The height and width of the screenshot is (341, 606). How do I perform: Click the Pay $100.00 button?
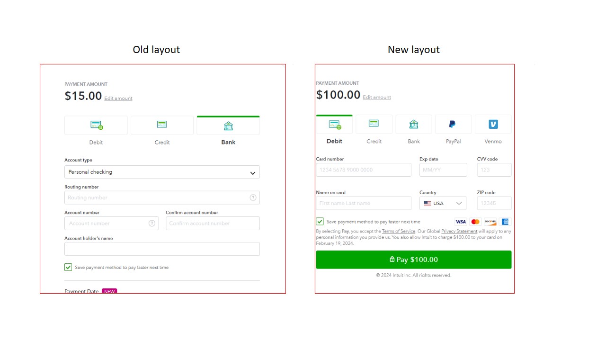tap(413, 260)
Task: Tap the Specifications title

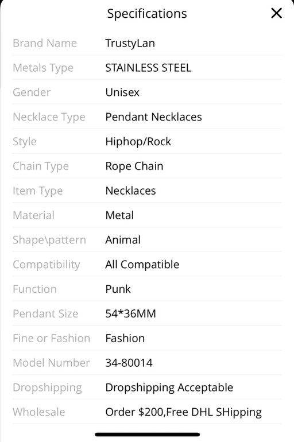Action: (x=147, y=14)
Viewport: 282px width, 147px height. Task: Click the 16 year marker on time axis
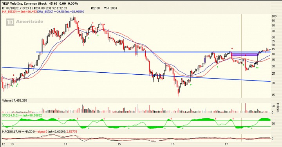pyautogui.click(x=173, y=144)
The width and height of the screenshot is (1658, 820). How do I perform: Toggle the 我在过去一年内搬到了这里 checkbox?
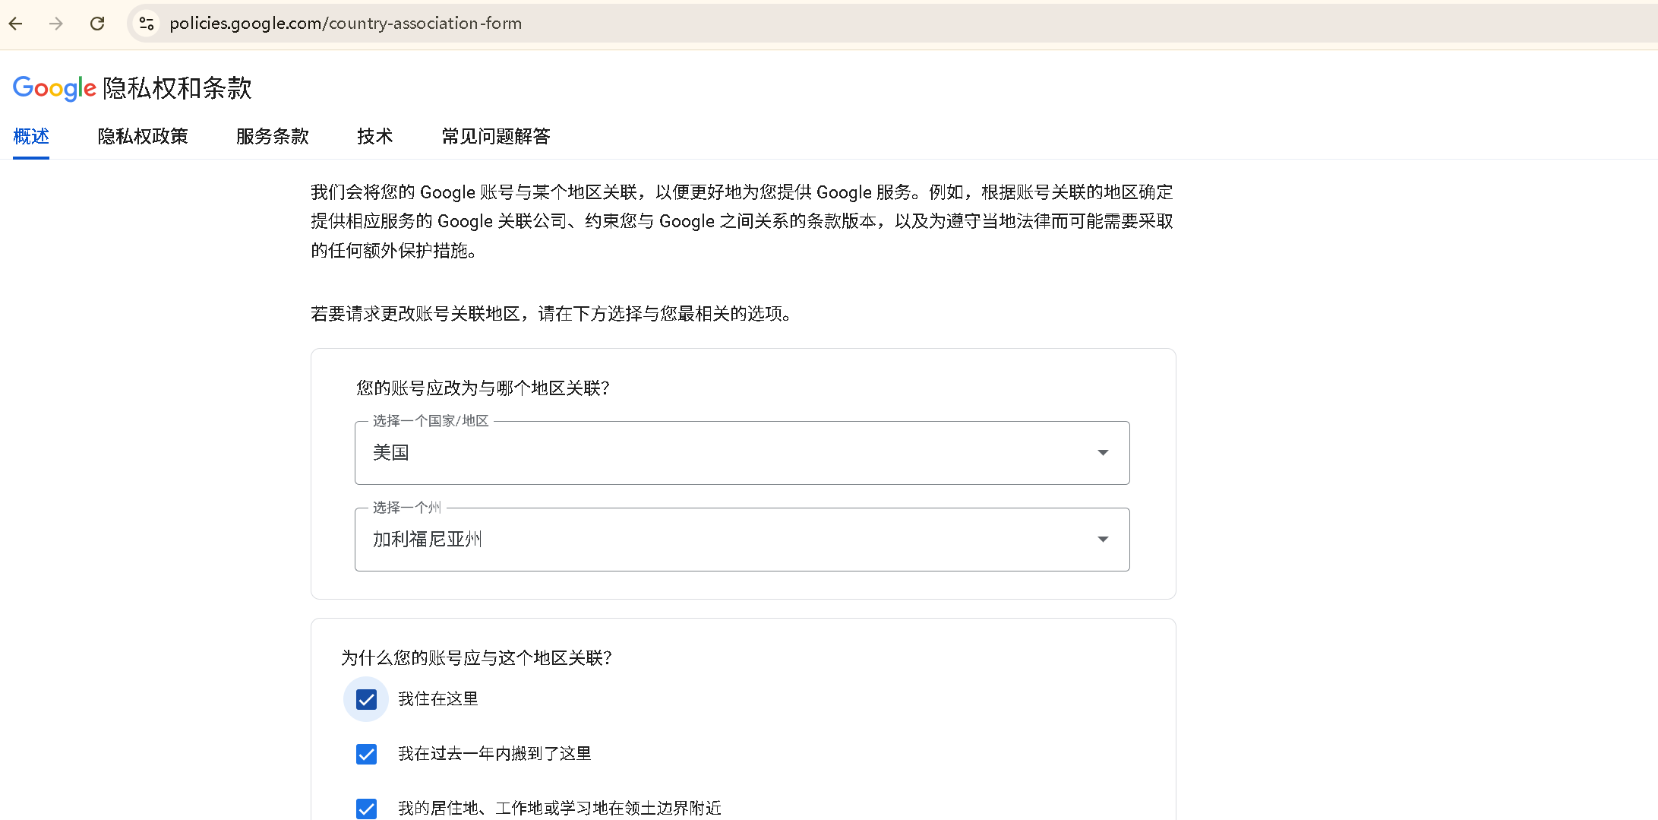coord(366,754)
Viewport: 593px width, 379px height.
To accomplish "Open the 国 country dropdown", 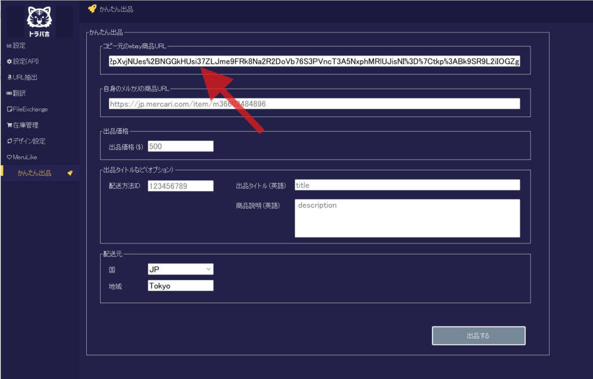I will (x=181, y=269).
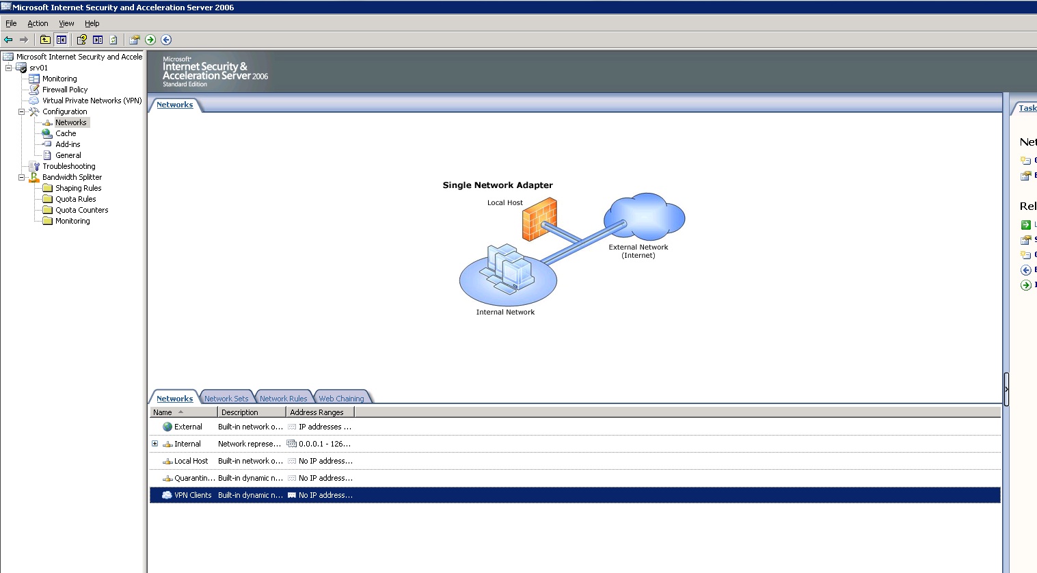Collapse the Configuration tree node

pyautogui.click(x=21, y=111)
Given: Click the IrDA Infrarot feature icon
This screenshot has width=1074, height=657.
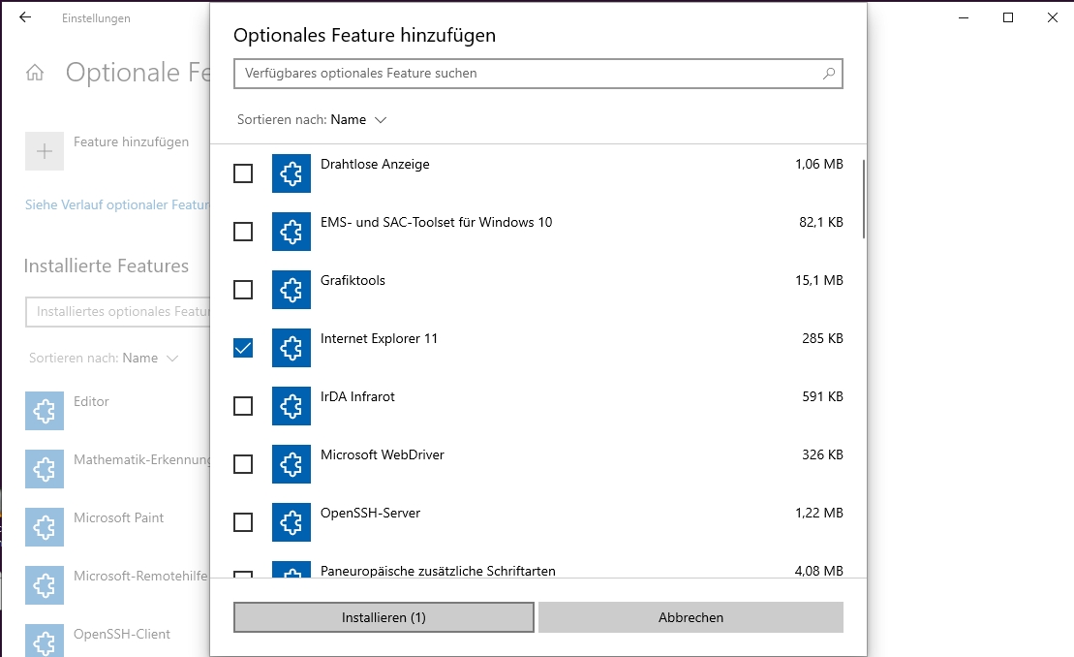Looking at the screenshot, I should point(292,406).
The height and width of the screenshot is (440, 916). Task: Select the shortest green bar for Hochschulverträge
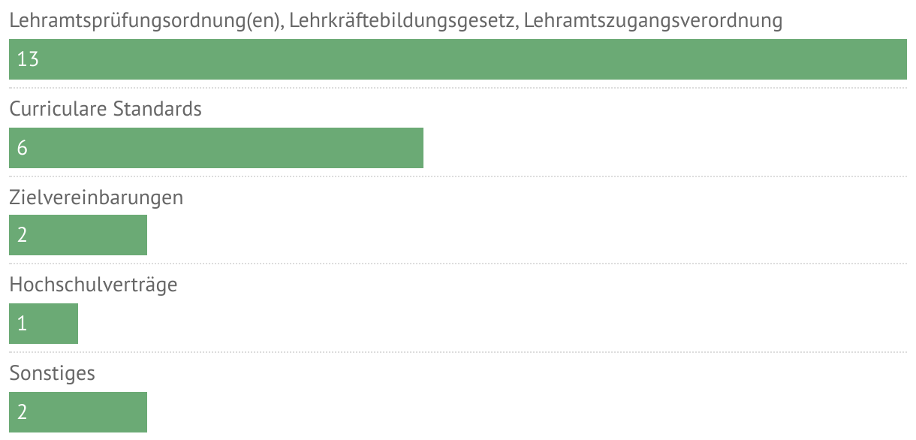point(44,323)
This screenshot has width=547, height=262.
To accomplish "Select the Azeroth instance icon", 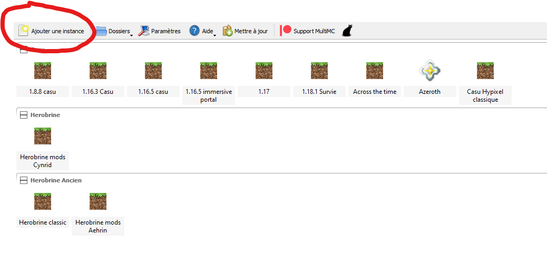I will 429,71.
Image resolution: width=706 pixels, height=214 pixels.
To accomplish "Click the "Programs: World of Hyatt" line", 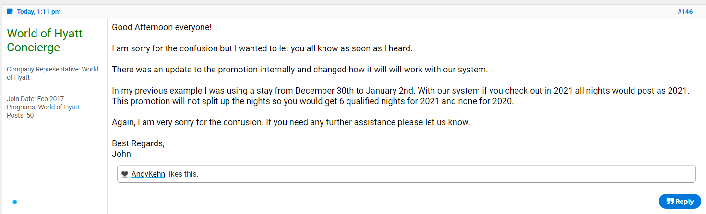I will pos(43,107).
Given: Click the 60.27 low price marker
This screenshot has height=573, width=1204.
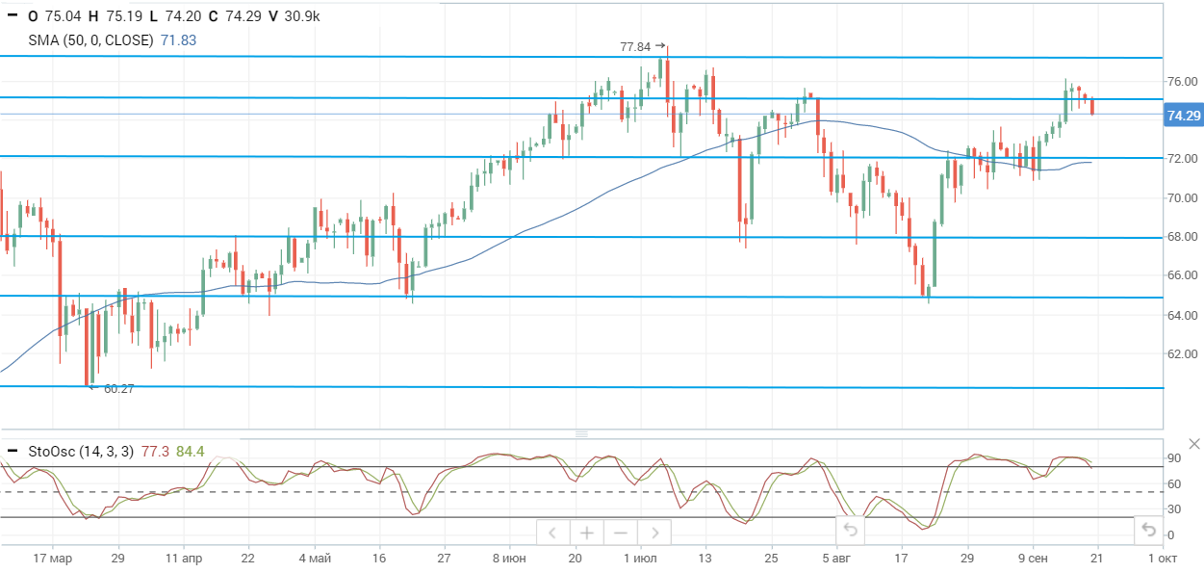Looking at the screenshot, I should (x=118, y=389).
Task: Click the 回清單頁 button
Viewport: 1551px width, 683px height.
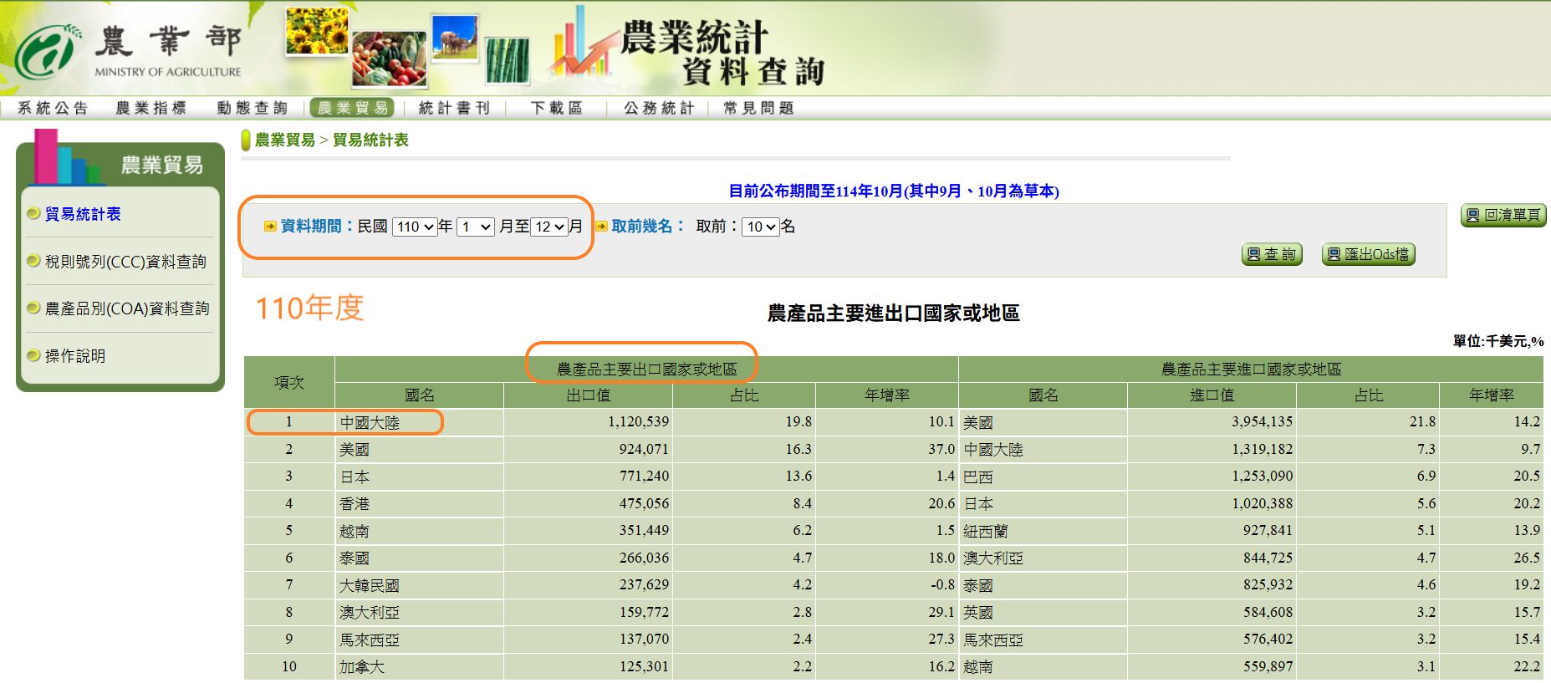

PROBLEM REQUIREMENTS: Return everything in the data above, from its first line down to and including the line that contains "coord(366,754)", leaving out the pictures.

EXERCISE RESPONSE:
The height and width of the screenshot is (341, 606). How do I perform: Click the Pay $100.00 button?
tap(413, 260)
Task: Tap the Specifications title

Action: (x=147, y=14)
Viewport: 282px width, 147px height. Task: Click the 16 year marker on time axis
pyautogui.click(x=173, y=144)
The width and height of the screenshot is (1658, 820). How do I perform: Toggle the 我在过去一年内搬到了这里 checkbox?
coord(366,754)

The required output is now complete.